Electrophoretic mobility shift assays for the analysis of NFI protein binding to oligonucleotides was performed as described previously 38 54 . Worm extracts were prepared from dounce homogenized mixed-age worms using the NP40-based extraction buffer described previously 38 . CeNFI-H6 (332aa) and hNFI-C220-H6 (230aa) proteins were produced and partially purified from extracts of E. coli as described previously 54 . The labeled oligonucleotides used contained a wild-type NFI binding site (2.6) or a site with a single point mutation (C2) shown previously to abolish the binding of vertebrate NFI proteins 19 38 54 71 .

For locomotion assays wild type N2 and nfi-1 mutants were raised at 20°C on NGM/OP50 plates. To obtain age-synchronized worms young adults were placed on a bacterial lawn to allow them to lay eggs for 3 hours and then removed. Worms were observed at all larval stages. To photograph worms tracks, single young adult worms were moved to new plates containing a 1 day old bacterial lawn and were left undisturbed for 10 min.

"Bag of worms" phenotype was scored for each strain using age-synchronized worms. Worms were observed each day from the start of egg laying until one day after cessation of egg laying. They were moved to new plates every second day to prevent overcrowding and starvation. Other aspects of egg-laying behavior such as the brood size, stage of newly laid eggs, and response to serotonin were assessed as described previously 58 59 . Brood size was the same in WT and nfi-1 null worms.

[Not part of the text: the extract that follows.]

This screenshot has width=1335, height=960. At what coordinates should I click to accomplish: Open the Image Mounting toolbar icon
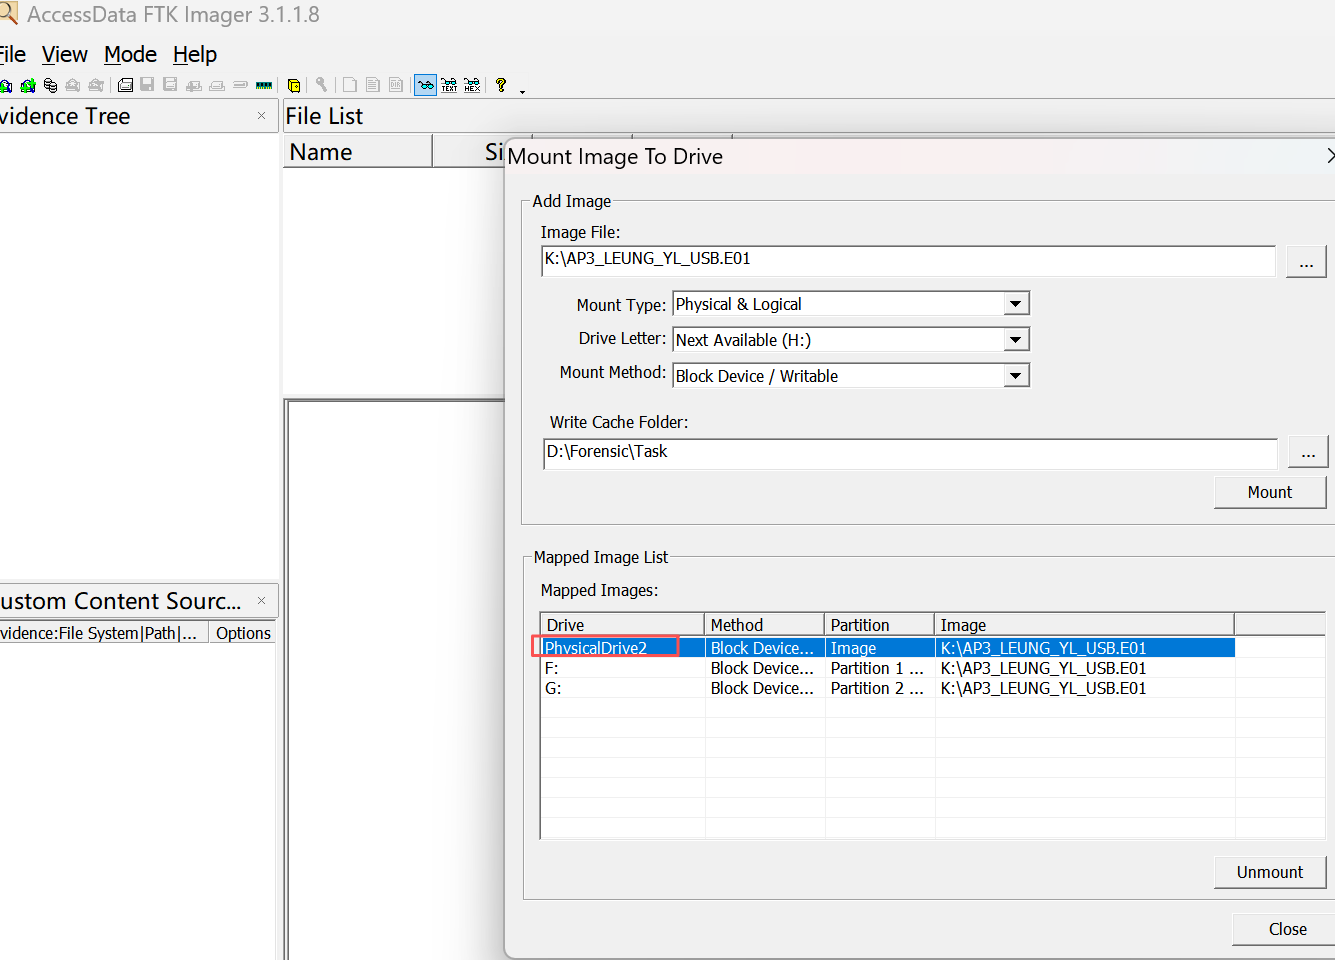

For life-span assays wild type N2 and nfi-1 mutants were raised and synchronized as described above except that 250 μg/ml of fungizone was included to reduce fungal contamination. Worms were maintained at 20°C and adult worms were moved to new plates every second day until progeny production ceased. Worms were observed every day and were scored as dead when they failed to respond to touch. Animals that crawled off the plate or died from internally hatched progeny were censored, but incorporated into the data until the day of disqualification.

Pharyngeal pumping was counted for one minute starting on the first day of adulthood for four consecutive days 60 . Worms were placed on NGM/OP50 plates and left undisturbed for 1 hour before measuring. All animals remained on food during the period of observation.

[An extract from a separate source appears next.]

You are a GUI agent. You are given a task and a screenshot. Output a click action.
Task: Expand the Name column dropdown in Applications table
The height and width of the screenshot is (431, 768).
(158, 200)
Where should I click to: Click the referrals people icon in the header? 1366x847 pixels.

Synchronized populations were generated by hatching eggs after alkaline hypochlorite-treatment and the worms were collected as gravid adults. Total RNA was prepared with Trizol (Life Techologies) and poly A RNA was purified using Poly(A)Purist™ kit (Ambion). DNA microarray assays were performed and analyzed in the Stanford Microarray Database (Stanford). cDNA for QPCR was made using random primers and Super-Script (Invitrogen). QPCR was performed using AmpliTaq Gold^R with the Gene Amp^R SYBR green kit (Applied Biosystems) on a Bio-Rad iCycler. The inf-1 gene was used as an internal control for RT-PCR reactions and for normalized quantification in QPCR reactions. Primers used in QPCR are available on request.